**PROBLEM STATEMENT**:
From the entries that follow, reproduce exactly and only the lines from the line with "You are a computer-use agent. Screen" to the line with "This screenshot has width=1568, height=767.", endpoints included.

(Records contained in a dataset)
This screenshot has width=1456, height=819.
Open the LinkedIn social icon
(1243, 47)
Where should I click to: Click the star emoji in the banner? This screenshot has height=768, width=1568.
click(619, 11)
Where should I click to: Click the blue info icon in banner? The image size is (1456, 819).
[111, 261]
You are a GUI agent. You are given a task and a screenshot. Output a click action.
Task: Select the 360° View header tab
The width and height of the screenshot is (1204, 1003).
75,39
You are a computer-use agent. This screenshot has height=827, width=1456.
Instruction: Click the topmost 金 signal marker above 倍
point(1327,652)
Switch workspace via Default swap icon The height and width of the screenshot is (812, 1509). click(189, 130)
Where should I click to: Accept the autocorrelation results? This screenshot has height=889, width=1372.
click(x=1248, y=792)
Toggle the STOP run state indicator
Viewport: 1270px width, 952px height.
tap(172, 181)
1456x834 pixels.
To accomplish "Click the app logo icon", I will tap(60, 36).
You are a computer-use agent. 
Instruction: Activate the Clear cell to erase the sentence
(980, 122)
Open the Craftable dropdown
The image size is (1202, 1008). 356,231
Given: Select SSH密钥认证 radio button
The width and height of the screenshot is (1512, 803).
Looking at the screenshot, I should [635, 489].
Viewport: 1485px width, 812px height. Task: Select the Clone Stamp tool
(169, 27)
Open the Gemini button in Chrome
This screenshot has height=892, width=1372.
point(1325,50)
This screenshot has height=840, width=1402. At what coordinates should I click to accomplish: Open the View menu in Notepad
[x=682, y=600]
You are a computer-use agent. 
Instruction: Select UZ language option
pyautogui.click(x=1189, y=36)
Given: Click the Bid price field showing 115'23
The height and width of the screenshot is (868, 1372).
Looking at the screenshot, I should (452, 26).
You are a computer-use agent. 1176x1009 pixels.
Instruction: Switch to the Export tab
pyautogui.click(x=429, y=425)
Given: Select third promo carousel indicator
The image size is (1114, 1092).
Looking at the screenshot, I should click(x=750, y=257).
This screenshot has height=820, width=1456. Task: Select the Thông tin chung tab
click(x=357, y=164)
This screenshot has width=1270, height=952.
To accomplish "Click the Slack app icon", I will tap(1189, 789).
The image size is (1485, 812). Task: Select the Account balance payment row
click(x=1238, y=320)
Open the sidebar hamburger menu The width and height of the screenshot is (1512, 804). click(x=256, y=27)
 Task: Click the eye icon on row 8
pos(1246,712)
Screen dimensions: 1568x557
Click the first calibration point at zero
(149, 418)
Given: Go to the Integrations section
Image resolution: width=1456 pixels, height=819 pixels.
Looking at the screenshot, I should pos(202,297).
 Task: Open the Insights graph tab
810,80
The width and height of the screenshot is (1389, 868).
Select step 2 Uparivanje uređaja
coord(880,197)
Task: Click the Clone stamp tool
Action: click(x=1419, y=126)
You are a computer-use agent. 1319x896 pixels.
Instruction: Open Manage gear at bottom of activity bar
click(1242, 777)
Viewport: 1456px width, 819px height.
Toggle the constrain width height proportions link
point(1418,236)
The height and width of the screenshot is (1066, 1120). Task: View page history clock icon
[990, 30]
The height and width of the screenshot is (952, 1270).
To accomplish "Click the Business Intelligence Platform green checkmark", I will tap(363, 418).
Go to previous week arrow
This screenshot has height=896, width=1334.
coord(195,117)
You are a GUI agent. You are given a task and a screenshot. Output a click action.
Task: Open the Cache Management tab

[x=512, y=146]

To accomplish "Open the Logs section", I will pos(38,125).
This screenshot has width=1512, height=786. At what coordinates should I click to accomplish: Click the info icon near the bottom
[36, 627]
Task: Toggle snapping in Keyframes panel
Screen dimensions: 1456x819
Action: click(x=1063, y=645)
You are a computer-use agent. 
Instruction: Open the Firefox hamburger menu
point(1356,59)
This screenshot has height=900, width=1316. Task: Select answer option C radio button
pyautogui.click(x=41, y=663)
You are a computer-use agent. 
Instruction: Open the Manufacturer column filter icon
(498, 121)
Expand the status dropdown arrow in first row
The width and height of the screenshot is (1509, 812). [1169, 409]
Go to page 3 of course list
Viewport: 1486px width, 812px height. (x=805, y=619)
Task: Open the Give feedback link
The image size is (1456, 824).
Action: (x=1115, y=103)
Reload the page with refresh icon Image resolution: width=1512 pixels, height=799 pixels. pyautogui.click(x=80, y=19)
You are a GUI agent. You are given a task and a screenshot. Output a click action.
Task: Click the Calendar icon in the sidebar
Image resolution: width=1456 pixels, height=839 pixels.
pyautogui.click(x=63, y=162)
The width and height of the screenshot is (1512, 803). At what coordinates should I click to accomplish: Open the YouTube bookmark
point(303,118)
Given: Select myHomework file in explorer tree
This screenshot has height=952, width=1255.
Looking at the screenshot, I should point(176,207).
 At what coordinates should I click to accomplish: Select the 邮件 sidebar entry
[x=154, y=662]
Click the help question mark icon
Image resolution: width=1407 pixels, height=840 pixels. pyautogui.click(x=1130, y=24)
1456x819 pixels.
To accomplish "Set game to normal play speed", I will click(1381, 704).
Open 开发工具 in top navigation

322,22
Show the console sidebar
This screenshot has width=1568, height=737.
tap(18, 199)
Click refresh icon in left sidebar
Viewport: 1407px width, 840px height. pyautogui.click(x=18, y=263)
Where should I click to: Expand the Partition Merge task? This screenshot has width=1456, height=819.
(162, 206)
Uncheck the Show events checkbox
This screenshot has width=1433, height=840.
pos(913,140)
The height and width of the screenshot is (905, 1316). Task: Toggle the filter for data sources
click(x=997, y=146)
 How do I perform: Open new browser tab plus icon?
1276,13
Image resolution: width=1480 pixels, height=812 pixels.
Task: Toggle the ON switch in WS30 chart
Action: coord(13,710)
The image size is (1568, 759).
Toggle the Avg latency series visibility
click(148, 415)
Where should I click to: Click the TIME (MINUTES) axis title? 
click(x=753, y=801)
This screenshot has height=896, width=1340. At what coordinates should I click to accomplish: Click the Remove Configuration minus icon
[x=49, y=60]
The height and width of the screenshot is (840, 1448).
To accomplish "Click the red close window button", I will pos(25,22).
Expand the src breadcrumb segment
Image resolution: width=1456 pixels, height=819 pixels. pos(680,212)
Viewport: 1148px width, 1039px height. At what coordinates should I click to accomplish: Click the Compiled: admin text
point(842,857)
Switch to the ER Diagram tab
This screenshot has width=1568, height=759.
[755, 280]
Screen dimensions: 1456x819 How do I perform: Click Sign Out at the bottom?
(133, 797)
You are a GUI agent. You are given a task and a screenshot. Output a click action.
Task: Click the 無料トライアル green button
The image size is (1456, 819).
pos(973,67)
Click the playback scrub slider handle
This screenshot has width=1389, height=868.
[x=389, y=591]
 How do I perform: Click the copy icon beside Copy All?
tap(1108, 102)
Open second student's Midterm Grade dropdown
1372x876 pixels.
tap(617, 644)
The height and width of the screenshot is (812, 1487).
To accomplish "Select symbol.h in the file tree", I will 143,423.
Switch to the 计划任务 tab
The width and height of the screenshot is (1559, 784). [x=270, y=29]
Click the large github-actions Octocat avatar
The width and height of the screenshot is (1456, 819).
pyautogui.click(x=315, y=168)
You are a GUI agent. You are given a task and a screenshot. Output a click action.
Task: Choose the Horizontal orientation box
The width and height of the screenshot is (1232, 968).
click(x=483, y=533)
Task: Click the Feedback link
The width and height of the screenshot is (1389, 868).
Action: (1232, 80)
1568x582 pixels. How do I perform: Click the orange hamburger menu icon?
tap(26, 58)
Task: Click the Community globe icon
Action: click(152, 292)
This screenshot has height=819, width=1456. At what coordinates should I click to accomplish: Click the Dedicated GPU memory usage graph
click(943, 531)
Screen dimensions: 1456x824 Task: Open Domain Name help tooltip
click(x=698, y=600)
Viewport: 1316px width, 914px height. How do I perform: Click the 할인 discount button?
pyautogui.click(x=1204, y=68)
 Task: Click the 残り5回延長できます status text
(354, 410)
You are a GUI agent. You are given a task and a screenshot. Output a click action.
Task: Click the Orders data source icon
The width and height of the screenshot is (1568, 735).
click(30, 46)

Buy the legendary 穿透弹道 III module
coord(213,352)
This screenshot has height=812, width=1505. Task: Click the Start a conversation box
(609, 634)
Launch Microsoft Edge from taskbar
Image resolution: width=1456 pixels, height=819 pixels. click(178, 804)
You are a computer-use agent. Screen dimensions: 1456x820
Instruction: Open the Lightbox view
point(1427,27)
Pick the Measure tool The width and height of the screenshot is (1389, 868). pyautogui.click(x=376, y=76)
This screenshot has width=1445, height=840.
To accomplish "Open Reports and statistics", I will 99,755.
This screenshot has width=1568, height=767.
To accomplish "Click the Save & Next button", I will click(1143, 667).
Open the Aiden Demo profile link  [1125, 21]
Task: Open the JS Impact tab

**ANSWER SPACE**:
You are a computer-use agent. Screen dimensions: 1456x820
Instruction: Open the Lightbox view
point(1427,27)
Pick the Measure tool The width and height of the screenshot is (1389, 868). pyautogui.click(x=376, y=76)
This screenshot has width=1445, height=840.
To accomplish "Open Reports and statistics", I will 99,755.
This screenshot has width=1568, height=767.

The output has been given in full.